Nilai-Nilai Yang Terkandung Pada Silat Podang Di Desa Koto Simandolak Kecamatan Benai Kabupaten Kuantan Singingi Provinsi Riau
Keywords:
Nila-nilai, Silat PodangAbstract
Masalah yang dikaji dalam penelitian ini yaitu nilai-nilai yang terkandung pada silat podang di Desa Koto Simandolak Kecamatan Benai Kabupaten Kuantan Singingi Provinsi Riau. Teori yang digunakan oleh peneliti dalam nilai-nilai yaitu UU Hamidy (2010:49) yang menjelaskan ada 5 nilai yaitu sebagai berikut: (1) nilai agama, (2) nilai adat istiadat, (3) nilai tradisi, (4) nilai sosial, (5) nilai pendidikan.
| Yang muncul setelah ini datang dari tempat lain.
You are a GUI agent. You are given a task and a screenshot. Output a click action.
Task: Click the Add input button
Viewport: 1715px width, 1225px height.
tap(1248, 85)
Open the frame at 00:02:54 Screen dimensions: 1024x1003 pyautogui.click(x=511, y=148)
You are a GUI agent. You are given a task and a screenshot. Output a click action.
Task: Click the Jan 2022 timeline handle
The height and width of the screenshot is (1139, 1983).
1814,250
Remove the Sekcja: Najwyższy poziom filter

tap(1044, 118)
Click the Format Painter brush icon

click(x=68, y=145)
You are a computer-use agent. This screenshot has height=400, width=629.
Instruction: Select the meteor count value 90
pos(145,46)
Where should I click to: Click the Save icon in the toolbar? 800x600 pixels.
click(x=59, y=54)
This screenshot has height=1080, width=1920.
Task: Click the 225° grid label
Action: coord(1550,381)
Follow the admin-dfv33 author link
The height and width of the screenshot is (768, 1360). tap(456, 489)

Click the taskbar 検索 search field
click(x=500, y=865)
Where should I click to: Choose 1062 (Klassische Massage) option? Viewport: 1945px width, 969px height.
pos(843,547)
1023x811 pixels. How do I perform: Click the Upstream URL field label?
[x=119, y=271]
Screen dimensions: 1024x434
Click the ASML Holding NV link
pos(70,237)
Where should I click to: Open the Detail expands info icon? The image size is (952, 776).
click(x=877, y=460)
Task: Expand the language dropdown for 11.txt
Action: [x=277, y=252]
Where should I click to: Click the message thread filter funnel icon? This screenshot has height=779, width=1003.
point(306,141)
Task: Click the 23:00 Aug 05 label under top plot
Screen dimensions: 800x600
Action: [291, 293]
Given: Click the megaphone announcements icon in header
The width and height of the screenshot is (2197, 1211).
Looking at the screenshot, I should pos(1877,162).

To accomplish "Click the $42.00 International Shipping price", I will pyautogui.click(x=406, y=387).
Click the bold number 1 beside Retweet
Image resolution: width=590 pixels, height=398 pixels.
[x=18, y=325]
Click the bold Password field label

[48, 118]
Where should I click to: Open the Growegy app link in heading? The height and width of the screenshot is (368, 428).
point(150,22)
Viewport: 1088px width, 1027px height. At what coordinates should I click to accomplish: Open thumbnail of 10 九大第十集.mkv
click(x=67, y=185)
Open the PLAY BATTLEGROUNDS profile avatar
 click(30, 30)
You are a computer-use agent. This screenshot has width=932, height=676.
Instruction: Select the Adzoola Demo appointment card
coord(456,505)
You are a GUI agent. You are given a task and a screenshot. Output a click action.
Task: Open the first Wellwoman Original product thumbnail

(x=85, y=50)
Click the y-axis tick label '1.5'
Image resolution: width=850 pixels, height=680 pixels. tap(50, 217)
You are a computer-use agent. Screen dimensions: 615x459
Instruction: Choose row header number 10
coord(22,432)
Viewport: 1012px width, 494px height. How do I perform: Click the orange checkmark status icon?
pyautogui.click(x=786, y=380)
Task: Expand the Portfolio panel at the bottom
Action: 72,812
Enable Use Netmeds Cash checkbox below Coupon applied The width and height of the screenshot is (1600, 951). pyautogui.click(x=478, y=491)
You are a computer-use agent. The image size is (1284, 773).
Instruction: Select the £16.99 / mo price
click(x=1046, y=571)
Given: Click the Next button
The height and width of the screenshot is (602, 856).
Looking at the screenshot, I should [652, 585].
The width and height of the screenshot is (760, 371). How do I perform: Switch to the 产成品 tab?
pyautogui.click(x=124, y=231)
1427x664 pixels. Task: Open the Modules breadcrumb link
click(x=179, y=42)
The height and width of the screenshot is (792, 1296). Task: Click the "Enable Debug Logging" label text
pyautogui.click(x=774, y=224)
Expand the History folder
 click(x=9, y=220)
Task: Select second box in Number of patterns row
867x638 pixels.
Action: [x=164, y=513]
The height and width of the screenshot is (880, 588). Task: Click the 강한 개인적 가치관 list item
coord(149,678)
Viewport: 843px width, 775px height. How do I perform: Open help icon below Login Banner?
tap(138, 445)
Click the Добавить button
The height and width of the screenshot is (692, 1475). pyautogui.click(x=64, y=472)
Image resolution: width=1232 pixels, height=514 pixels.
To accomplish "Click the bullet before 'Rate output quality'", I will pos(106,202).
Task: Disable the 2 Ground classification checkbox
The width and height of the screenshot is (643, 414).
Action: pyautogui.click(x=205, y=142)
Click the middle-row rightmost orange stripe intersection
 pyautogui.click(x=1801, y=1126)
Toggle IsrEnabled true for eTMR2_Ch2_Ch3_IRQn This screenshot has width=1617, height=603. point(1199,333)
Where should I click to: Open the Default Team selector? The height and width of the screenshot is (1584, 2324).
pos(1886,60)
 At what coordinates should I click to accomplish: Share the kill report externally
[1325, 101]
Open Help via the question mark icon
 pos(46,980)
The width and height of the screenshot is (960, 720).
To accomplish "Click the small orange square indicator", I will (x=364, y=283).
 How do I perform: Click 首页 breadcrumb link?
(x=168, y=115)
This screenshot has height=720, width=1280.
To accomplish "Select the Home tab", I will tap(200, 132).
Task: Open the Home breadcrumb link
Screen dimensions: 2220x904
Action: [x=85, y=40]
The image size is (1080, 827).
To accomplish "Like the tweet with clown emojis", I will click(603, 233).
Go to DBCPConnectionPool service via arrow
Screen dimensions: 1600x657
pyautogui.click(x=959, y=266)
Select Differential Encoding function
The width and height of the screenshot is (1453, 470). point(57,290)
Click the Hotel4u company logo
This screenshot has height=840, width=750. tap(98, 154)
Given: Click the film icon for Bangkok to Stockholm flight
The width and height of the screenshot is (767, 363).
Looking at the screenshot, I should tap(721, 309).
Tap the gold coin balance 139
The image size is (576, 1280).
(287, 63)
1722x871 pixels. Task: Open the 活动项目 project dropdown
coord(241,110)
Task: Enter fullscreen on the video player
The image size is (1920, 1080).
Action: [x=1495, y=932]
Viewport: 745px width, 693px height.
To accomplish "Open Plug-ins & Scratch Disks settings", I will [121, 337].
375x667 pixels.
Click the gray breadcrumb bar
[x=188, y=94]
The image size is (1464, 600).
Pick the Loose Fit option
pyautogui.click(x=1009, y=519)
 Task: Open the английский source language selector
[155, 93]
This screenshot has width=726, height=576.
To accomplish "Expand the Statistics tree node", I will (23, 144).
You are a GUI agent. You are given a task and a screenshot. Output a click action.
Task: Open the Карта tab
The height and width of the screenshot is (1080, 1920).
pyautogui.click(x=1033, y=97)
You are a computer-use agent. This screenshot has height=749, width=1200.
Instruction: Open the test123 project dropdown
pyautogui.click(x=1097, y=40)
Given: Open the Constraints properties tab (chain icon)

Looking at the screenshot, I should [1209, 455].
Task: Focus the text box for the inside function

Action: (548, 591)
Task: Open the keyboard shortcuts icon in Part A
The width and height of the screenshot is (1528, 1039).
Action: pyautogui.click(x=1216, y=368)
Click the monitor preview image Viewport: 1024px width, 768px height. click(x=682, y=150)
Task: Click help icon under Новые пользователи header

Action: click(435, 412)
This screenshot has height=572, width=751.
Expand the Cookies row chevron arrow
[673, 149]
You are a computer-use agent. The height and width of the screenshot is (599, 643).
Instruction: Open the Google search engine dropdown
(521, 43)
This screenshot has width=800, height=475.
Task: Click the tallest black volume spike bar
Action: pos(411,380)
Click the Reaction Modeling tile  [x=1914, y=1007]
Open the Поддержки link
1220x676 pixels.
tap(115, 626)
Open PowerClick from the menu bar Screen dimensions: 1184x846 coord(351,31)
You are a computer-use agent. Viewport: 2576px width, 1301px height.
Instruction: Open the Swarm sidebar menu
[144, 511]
Metode yang digunakan peneliti adalah penelitian kualitatif dengan menggunakan metode deskriptif yaitu peneliti melakukan dengan cara mengumpulkan data yang akurat dari narasumber mengenai nilai-nilai yang terkandung pada silat podang untuk meningkatkan hasil penelitian dan mudah dalam menentukan perumusan masalah. Hasil penelitian ini adalah terdapat pada lima nilai-nilai yang terkandung pada silat podang, pertama, nilai agama yaitu pada Silat Podang ini diawali dengan sebelum dilakukannya Silat Podang, pesilat berdoa terlebih dahulu dengan tujuan agar dilancarkan dan diselamatkan saat melakukan Silat Podang. Kedua, nilai adat istiadat yaitu: pada Silat Podang ini terdapat gerakan kipe langau yang maknanya jika seseorang melakukan pekerjaan itu harus ke hal-hal yang baik dan dihindarkan dari yang kurang baik. Ketiga, nilai tradisi yaitu: pada Silat Podang ini dilihat dari gerakan Bolah Seminai yang maknanya bekerja sama antar golongan dibidang silat rantau kuantan, sama-sama menjaga tradisi sehingga jangan sampai hilang ditelan zaman. Keempat, nilai sosial yaitu: pada silat podang ini terdapat pada gerakan Rontak Duo Bolah yang maknanya dua belah pihak, suami istri harus saling mendukung dan saling menjaga keharmonisan dalam keluarga, sama-sama susah dan sama-sama senang yang artinya ringan sama dijinjing berat sama dipikul. Dan juga terdapat pada gerakan Juluak Jantuang yang maknanya kalau kita kurang mampu dalam menjalankan kehidupan kita, maka kita meminta bantuan ketetangga/masyarakat. Kelima, nilai pendidikan yaitu: pada gerakan Rantiang Pauah yang maknanya begitu susahnya mencari ilmu yang tercakup dalam kehidupan masyarakat, sampai dimanapun usaha kita dalam mencari ilmu, kita harus mendapatkan hasilnya diiringi dengan usaha dan doa.